» ASSIGNED TASK
After locating the line with "This screenshot has width=1202, height=766." in the records below, print it and every line after it exactly.

INFORMATION SHOWN Block Start

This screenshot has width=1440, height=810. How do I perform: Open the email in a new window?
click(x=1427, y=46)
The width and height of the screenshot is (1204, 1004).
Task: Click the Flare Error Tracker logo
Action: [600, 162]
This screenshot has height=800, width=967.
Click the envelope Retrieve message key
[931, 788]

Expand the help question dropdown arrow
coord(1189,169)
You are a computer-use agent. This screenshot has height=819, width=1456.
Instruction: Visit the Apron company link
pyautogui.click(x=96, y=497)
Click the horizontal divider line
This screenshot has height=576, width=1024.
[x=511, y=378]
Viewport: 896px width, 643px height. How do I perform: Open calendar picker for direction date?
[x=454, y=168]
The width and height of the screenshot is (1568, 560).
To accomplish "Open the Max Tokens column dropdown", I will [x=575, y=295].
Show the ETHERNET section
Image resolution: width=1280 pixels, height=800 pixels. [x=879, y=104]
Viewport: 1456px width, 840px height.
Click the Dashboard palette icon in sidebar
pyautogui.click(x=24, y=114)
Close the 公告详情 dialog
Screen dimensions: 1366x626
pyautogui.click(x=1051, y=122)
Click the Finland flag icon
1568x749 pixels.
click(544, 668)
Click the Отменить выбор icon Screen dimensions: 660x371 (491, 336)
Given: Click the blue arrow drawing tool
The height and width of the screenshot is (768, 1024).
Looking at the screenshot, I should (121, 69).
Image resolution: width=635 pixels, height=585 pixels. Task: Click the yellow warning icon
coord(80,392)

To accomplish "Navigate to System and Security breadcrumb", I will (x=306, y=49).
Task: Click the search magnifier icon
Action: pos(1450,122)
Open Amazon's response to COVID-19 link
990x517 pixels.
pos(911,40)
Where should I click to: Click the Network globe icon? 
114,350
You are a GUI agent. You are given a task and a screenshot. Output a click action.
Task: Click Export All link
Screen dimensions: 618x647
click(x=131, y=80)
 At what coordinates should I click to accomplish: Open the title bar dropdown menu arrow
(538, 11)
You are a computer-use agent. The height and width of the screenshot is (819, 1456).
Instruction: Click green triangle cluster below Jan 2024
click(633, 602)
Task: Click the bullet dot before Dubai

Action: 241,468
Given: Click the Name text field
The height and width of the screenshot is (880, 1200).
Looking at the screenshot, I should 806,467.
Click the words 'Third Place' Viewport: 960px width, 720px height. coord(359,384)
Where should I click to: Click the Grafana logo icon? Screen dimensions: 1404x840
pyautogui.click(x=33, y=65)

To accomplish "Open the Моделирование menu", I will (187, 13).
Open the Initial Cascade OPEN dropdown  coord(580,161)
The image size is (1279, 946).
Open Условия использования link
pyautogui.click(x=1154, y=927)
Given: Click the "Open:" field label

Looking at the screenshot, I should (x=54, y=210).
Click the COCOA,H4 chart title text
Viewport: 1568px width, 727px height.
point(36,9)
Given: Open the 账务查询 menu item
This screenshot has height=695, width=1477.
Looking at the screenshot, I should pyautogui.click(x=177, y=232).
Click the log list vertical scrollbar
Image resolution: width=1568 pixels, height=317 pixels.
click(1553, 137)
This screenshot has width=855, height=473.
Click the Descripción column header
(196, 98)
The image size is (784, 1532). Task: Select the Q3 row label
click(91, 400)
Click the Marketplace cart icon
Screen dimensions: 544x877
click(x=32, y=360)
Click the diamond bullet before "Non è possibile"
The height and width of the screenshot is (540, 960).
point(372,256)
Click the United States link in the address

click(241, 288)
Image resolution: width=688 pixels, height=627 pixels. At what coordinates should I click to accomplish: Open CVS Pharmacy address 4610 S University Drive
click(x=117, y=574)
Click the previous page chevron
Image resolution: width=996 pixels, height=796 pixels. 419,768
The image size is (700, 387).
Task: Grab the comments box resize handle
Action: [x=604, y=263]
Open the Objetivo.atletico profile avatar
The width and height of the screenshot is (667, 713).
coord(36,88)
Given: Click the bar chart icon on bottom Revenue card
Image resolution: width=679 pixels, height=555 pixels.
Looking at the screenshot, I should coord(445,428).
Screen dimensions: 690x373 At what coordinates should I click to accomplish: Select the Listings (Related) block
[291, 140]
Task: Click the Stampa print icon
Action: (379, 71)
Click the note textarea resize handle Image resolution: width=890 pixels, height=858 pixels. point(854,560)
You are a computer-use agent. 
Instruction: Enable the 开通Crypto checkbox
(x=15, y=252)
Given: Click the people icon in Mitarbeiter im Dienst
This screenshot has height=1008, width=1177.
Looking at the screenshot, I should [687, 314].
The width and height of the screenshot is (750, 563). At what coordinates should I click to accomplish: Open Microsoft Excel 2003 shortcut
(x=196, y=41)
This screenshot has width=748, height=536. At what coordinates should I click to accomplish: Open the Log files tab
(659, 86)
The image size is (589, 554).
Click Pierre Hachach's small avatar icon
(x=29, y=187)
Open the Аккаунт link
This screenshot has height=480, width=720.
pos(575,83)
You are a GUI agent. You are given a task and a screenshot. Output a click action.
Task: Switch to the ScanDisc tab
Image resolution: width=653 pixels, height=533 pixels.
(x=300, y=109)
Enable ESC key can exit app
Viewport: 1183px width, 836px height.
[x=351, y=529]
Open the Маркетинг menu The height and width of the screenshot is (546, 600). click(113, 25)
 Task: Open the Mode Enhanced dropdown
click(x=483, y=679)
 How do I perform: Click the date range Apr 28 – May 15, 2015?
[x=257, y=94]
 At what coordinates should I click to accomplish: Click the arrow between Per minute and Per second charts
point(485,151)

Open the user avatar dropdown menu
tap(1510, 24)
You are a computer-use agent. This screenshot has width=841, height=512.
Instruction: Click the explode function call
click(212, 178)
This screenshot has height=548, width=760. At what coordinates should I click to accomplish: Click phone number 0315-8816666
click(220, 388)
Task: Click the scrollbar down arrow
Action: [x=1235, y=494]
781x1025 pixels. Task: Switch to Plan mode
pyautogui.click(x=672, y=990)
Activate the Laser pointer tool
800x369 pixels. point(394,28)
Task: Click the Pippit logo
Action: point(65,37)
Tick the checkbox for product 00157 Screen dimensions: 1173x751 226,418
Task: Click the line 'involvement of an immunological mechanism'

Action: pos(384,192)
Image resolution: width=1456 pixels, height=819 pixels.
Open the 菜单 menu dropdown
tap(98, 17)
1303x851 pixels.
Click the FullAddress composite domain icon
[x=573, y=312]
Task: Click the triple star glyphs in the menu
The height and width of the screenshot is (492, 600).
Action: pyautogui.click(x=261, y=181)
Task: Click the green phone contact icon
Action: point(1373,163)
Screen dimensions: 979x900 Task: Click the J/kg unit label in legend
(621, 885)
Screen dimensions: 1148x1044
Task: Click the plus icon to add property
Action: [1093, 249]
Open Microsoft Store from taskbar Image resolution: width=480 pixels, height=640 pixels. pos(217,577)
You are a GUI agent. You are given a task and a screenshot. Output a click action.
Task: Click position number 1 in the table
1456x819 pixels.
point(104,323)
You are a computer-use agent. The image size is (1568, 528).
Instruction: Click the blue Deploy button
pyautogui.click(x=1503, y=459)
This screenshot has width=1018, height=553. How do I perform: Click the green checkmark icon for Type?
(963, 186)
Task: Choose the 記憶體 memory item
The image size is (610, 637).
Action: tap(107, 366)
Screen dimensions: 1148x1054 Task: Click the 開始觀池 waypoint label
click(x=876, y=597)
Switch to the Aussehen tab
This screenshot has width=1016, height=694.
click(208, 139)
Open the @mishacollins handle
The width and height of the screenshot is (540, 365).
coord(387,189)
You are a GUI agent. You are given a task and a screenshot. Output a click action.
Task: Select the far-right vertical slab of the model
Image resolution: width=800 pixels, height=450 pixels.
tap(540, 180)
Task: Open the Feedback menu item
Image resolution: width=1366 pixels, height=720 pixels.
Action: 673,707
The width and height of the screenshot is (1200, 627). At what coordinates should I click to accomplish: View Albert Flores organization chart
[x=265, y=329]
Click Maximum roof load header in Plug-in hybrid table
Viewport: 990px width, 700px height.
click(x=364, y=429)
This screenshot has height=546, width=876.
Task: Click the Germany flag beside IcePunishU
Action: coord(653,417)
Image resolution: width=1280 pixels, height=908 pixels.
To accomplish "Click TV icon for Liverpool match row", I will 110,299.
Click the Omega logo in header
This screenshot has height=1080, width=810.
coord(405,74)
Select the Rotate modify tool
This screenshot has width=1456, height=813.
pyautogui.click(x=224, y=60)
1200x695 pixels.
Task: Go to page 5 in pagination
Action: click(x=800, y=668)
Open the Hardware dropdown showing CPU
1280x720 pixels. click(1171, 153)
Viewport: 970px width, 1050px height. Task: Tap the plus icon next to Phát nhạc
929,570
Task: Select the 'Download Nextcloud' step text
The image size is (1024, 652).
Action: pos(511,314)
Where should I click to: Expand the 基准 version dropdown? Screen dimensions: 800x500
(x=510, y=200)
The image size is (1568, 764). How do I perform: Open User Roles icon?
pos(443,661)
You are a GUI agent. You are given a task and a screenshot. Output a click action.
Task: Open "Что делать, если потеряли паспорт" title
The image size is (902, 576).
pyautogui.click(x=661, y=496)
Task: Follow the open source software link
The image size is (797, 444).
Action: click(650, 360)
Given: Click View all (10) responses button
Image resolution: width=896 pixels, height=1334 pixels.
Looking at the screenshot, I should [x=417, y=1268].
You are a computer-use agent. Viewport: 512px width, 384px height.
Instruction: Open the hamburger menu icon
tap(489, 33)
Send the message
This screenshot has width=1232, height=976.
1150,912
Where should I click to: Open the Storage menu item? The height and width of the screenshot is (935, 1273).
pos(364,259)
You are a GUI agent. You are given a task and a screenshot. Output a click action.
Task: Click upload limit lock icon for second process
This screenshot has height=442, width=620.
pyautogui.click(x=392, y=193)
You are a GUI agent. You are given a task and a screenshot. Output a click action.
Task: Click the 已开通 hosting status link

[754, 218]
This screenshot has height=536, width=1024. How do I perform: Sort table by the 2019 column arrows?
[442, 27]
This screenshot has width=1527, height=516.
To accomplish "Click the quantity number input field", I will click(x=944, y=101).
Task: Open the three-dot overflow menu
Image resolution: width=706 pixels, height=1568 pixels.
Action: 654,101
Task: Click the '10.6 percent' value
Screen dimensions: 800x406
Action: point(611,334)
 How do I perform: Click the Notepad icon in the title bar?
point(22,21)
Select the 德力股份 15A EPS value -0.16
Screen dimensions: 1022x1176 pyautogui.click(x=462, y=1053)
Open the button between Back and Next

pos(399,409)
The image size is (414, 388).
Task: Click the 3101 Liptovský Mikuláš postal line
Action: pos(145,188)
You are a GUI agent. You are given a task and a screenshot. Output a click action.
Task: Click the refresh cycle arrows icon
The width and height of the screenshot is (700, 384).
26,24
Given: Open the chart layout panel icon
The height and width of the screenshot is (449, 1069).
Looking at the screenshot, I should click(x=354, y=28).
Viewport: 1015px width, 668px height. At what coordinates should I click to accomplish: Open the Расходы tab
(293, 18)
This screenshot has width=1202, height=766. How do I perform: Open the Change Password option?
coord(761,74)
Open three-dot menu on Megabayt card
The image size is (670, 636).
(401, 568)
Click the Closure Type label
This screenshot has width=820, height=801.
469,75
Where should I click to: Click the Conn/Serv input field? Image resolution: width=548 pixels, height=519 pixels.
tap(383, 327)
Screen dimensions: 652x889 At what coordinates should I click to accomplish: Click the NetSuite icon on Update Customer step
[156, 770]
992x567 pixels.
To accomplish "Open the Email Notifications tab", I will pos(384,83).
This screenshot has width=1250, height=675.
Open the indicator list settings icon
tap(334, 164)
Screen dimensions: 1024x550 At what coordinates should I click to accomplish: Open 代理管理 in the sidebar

INFORMATION SHOWN Block End

» EXPECTED ANSWER
This screenshot has width=1202, height=766. How do I perform: Open the Change Password option?
coord(761,74)
Open three-dot menu on Megabayt card
The image size is (670, 636).
(401, 568)
Click the Closure Type label
This screenshot has width=820, height=801.
469,75
Where should I click to: Click the Conn/Serv input field? Image resolution: width=548 pixels, height=519 pixels.
tap(383, 327)
Screen dimensions: 652x889 At what coordinates should I click to accomplish: Click the NetSuite icon on Update Customer step
[156, 770]
992x567 pixels.
To accomplish "Open the Email Notifications tab", I will pos(384,83).
This screenshot has width=1250, height=675.
Open the indicator list settings icon
tap(334, 164)
Screen dimensions: 1024x550 At what coordinates should I click to accomplish: Open 代理管理 in the sidebar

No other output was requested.